Disadvantages of the technique include that not all implant companies offer long 2.7 mm screws, and the smaller screw head can make implant removal more difficult. The smaller head of the 2.7 mm lag screw can make overinsertion possible with resultant loss of compression. To prevent this, washers can be used, especially in osteoporotic bone. However, when washers are used, the distance between the screws will increase to accommodate for the washers which may not be feasible for the smaller medial malleolus fractures. Possible difficulties that arise from the use of noncannulated screws are offset from the appropriate use of 2.0 mm wires, drill sleeves, and visual clues to achieve parallel insertion of the screws. From our teaching hospital experience, the learning curve for this technique is short and smooth. No specific complications are associated with this technique, other than the general complications associated with open reduction and internal fixation of medial malleolus fracture.

In conclusion, we describe a technique for bicortical fixation of medial malleolus fractures with two 2.7 mm screws in a lag fashion. It does not require special instrumentation and provides reliable fixation even in small medial malleolus fractures. The technique described could prove a useful adjunct in the trauma surgeon’s armamentarium.

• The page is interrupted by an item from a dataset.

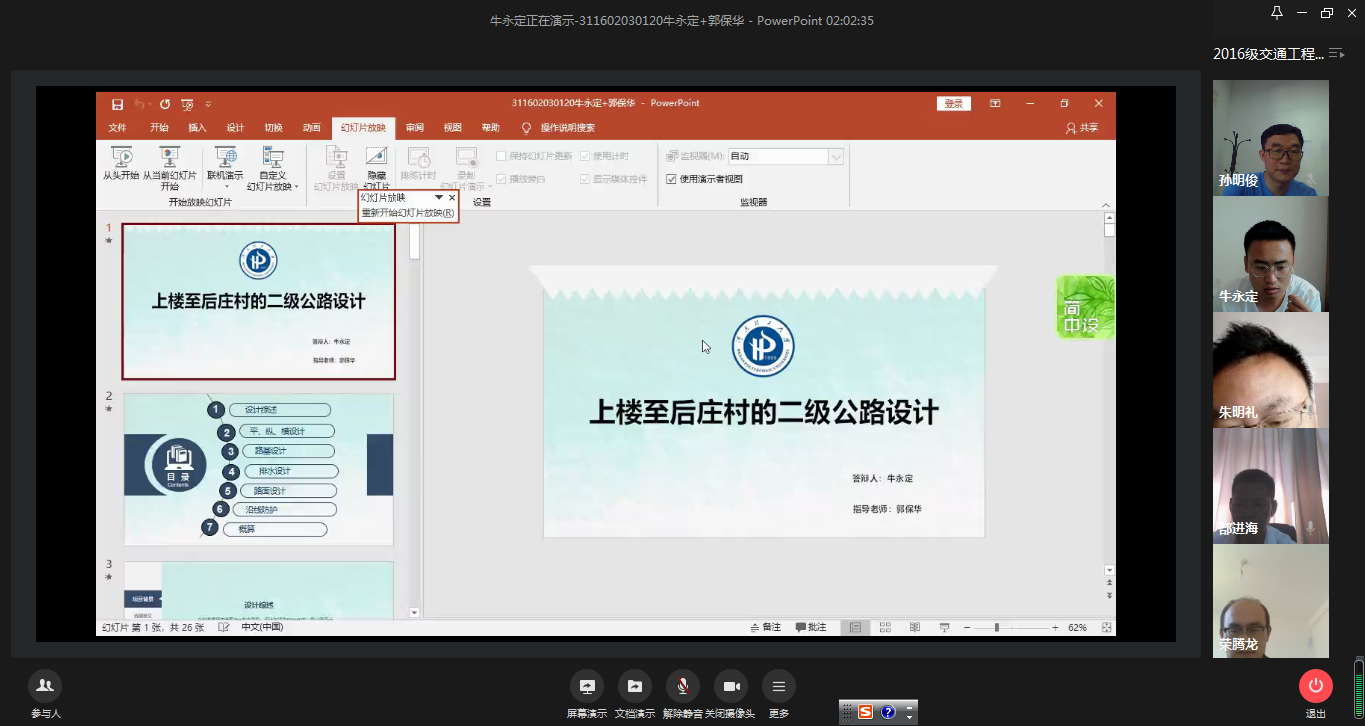Start screen sharing with 屏幕演示
Viewport: 1365px width, 726px height.
(x=586, y=686)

REFERENCES 1. Pollard JD, Deyhim A, Rigby RB, et al. Comparison of pullout strength between 3.5-mm fully threaded bi-cortical screws and 4.0-mm partially threaded, cancellous screws in the fixation of medial malleolar fractures. J Foot Ankle Surg. 2010;49:248–252. 2. Ricci WM, Tornetta P, Borrelli J Jr. Lag screw fixation of medial malleolar fractures: a biomechanical, radiographic, and clinical comparison of unicortical partially threaded lag screws and bicortical fully threaded lag screws. J Orthop Trauma. 2012;26:602–606. 3. Parada SA, Krieg JC, Benirschke SK, et al. Bicortical fixation of medial malleolar fractures. Am J Orthop (Belle Mead NJ). 2013;42:90–92. 4. Meagan MM, Schuberth JM. Fixation of the medial malleolar fracture: a simplified technique. J Foot Ankle Surg. 2008;47:368–371. 5. Meeks BD, Kiskaddon EM, Boin MA, et al. The role of far cortical endosteal fixation for the treatment of medial malleolus fractures: a biomechanical study. J Foot Ankle Surg. 2020;59:2–4.